[MATERIAL FOR THIS EXERCISE — start]

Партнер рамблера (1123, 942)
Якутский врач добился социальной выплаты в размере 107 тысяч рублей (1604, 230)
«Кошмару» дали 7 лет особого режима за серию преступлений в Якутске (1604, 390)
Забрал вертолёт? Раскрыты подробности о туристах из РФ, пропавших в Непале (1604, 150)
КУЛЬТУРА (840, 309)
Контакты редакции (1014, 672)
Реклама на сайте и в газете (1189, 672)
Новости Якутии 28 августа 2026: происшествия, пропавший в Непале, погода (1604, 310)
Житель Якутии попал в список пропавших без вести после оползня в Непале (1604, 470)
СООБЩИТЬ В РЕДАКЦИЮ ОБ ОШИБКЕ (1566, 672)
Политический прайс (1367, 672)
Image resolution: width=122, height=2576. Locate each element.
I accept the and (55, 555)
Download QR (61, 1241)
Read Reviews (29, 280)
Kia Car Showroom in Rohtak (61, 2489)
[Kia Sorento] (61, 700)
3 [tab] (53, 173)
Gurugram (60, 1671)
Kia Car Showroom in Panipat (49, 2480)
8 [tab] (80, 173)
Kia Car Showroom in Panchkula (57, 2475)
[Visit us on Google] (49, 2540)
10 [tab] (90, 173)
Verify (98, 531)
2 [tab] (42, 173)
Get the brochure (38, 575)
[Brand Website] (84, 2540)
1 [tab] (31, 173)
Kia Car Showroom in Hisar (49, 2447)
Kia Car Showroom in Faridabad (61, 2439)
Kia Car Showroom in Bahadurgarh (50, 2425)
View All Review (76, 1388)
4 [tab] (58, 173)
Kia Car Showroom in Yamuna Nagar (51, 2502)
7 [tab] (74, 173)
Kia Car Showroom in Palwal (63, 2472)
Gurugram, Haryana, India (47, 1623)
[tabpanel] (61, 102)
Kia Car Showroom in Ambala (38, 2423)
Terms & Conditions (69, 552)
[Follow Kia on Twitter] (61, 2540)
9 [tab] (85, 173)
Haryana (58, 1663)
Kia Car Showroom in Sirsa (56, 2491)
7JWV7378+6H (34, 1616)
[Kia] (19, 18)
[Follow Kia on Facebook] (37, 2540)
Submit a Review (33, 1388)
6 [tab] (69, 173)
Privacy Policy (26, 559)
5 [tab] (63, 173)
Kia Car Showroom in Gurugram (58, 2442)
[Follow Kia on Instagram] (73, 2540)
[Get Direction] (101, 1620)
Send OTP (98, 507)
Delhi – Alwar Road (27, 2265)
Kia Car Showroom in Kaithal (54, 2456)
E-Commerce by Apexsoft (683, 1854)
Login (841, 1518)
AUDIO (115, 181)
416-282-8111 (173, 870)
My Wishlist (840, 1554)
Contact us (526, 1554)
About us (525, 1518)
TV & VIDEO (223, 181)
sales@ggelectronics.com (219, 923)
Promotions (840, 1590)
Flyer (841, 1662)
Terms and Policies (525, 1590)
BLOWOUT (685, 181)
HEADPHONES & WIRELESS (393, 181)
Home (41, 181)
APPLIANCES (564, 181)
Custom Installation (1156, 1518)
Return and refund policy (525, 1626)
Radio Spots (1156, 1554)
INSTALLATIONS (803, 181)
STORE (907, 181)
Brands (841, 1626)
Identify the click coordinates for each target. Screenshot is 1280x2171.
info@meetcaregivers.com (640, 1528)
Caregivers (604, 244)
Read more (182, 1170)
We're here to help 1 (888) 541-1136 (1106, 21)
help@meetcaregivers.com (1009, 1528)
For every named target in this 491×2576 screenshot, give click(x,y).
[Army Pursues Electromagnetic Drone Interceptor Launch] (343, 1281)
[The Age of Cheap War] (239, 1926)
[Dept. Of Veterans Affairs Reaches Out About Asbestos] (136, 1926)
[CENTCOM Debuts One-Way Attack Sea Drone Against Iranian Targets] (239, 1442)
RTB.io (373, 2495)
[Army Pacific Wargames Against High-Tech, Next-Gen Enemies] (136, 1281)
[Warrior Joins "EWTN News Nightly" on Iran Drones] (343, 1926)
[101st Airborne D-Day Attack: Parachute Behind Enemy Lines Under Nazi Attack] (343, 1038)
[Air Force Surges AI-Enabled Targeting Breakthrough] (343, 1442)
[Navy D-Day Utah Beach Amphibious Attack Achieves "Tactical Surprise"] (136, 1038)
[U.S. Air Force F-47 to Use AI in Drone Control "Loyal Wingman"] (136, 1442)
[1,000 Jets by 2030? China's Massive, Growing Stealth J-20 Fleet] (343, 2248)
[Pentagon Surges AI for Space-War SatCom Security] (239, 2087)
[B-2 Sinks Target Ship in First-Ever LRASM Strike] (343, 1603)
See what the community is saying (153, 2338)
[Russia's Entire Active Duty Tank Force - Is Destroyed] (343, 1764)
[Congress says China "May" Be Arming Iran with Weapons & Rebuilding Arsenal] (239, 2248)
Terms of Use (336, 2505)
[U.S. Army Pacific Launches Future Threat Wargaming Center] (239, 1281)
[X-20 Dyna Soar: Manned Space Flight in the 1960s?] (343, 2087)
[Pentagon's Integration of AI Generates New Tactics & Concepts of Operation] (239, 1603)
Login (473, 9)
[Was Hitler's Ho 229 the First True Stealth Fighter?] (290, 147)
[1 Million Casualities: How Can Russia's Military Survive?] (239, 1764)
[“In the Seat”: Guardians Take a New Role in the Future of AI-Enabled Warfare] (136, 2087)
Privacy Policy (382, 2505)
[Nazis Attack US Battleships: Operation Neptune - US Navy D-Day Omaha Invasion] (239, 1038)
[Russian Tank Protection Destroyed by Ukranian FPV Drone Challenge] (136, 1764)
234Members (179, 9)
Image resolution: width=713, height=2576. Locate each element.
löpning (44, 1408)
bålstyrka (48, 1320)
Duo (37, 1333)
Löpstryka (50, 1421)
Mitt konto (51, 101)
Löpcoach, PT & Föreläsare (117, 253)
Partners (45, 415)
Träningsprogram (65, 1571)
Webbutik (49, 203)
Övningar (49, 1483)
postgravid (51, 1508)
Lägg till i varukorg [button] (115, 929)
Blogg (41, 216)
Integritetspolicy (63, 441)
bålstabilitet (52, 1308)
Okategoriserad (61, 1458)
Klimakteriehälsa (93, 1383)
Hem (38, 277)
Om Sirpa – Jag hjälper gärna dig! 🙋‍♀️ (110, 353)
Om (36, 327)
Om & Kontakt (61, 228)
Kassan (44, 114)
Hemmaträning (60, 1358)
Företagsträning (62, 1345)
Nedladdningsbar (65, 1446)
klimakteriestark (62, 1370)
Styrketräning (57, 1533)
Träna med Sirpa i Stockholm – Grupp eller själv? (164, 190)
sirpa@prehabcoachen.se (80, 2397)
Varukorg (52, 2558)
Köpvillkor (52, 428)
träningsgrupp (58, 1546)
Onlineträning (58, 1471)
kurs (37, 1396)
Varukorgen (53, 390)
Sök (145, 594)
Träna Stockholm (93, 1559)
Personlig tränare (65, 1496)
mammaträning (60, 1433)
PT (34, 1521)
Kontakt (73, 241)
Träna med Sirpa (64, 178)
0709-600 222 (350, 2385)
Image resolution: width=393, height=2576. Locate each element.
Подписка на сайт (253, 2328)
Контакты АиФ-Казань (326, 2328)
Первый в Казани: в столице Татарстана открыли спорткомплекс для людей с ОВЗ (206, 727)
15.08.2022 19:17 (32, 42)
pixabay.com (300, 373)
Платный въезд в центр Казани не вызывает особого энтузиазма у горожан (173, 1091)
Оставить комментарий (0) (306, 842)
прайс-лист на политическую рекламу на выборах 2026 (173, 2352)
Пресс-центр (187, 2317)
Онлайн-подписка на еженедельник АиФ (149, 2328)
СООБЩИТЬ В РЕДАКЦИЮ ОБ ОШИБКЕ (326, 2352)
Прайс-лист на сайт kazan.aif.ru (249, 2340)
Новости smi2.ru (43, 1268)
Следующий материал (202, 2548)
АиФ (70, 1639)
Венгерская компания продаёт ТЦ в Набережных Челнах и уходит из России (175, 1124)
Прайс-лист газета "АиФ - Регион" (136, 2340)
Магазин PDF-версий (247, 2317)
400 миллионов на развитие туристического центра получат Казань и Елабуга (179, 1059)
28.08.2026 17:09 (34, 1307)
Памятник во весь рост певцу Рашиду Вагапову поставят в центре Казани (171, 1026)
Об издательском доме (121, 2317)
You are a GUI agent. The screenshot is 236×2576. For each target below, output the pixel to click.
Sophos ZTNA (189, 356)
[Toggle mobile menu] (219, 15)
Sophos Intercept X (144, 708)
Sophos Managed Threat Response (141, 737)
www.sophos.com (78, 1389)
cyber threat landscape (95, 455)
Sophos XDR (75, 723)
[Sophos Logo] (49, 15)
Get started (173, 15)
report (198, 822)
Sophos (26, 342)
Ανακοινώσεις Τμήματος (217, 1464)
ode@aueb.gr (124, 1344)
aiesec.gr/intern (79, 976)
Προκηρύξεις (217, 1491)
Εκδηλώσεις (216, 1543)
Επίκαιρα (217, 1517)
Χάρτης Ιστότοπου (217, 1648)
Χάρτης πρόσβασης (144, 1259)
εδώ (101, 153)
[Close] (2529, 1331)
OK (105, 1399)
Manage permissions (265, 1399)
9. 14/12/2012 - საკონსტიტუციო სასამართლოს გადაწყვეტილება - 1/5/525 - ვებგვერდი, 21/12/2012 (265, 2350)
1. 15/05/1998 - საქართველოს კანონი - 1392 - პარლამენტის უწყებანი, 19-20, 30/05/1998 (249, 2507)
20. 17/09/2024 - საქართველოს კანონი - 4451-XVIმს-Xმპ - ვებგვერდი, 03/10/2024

[MATERIAL FOR THIS EXERCISE — finish]

▶ **YOUR TASK**:
Write out a verbatim copy of the data, beginning with its first line and ending with the line that contains "5 [tab] (63, 173)".

▶ **ANSWER TO THIS TASK**:
Партнер рамблера (1123, 942)
Якутский врач добился социальной выплаты в размере 107 тысяч рублей (1604, 230)
«Кошмару» дали 7 лет особого режима за серию преступлений в Якутске (1604, 390)
Забрал вертолёт? Раскрыты подробности о туристах из РФ, пропавших в Непале (1604, 150)
КУЛЬТУРА (840, 309)
Контакты редакции (1014, 672)
Реклама на сайте и в газете (1189, 672)
Новости Якутии 28 августа 2026: происшествия, пропавший в Непале, погода (1604, 310)
Житель Якутии попал в список пропавших без вести после оползня в Непале (1604, 470)
СООБЩИТЬ В РЕДАКЦИЮ ОБ ОШИБКЕ (1566, 672)
Политический прайс (1367, 672)
Image resolution: width=122, height=2576. Locate each element.
I accept the and (55, 555)
Download QR (61, 1241)
Read Reviews (29, 280)
Kia Car Showroom in Rohtak (61, 2489)
[Kia Sorento] (61, 700)
3 [tab] (53, 173)
Gurugram (60, 1671)
Kia Car Showroom in Panipat (49, 2480)
8 [tab] (80, 173)
Kia Car Showroom in Panchkula (57, 2475)
[Visit us on Google] (49, 2540)
10 [tab] (90, 173)
Verify (98, 531)
2 [tab] (42, 173)
Get the brochure (38, 575)
[Brand Website] (84, 2540)
1 [tab] (31, 173)
Kia Car Showroom in Hisar (49, 2447)
Kia Car Showroom in Faridabad (61, 2439)
Kia Car Showroom in Bahadurgarh (50, 2425)
View All Review (76, 1388)
4 [tab] (58, 173)
Kia Car Showroom in Yamuna Nagar (51, 2502)
7 [tab] (74, 173)
Kia Car Showroom in Palwal (63, 2472)
Gurugram, Haryana, India (47, 1623)
[tabpanel] (61, 102)
Kia Car Showroom in Ambala (38, 2423)
Terms & Conditions (69, 552)
[Follow Kia on Twitter] (61, 2540)
9 [tab] (85, 173)
Haryana (58, 1663)
Kia Car Showroom in Sirsa (56, 2491)
7JWV7378+6H (34, 1616)
[Kia] (19, 18)
[Follow Kia on Facebook] (37, 2540)
Submit a Review (33, 1388)
6 [tab] (69, 173)
Privacy Policy (26, 559)
5 [tab] (63, 173)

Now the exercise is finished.